Same for the maxRGB_1 that you pass to your interpolate method



maxHeight should be float and equal to 1.0



since we are in best practice and things that will fail on other cards :

  • Always write float values with a “.0” : 1 for a float value is invalid, it should be “1.0”. Same for 0. That could be the reason of your issue since integer math might kick in at some point leading to the “break” in the color on your terrain.
  • Branching in a shader is usually a bad idea, you have to avoid it if possible.

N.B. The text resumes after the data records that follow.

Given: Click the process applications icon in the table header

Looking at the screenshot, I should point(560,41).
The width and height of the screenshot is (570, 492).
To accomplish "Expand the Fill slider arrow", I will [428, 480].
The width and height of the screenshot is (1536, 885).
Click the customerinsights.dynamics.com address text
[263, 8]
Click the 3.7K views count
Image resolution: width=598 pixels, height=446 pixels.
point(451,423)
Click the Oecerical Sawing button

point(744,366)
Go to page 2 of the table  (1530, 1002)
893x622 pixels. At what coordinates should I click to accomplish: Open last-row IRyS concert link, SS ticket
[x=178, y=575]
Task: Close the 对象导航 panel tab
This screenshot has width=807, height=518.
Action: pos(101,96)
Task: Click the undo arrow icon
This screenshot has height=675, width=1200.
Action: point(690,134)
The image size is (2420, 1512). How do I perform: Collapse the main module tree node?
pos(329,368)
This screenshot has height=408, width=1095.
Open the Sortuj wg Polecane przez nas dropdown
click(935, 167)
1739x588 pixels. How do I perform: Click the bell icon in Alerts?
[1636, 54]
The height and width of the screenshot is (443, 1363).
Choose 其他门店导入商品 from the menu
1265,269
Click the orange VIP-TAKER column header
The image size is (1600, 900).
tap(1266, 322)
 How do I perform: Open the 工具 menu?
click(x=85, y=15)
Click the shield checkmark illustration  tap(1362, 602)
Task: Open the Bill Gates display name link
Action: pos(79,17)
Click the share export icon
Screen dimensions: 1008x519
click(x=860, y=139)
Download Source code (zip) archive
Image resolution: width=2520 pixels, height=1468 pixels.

    Edit : ninjaed by Paul
1 Like

OMG :o



I cannot thank you enough!



With the floating point literals fixed and the maximum value for the colors fixed this is what I get:

Photobucket



Maybe I can share this shader.

It’s not that hard but maybe someone without shader experience might need it.

3 Likes

Looking good :slight_smile:

Nice! :wink:

Thanks! 8)

Without your help this would have been totally impossible!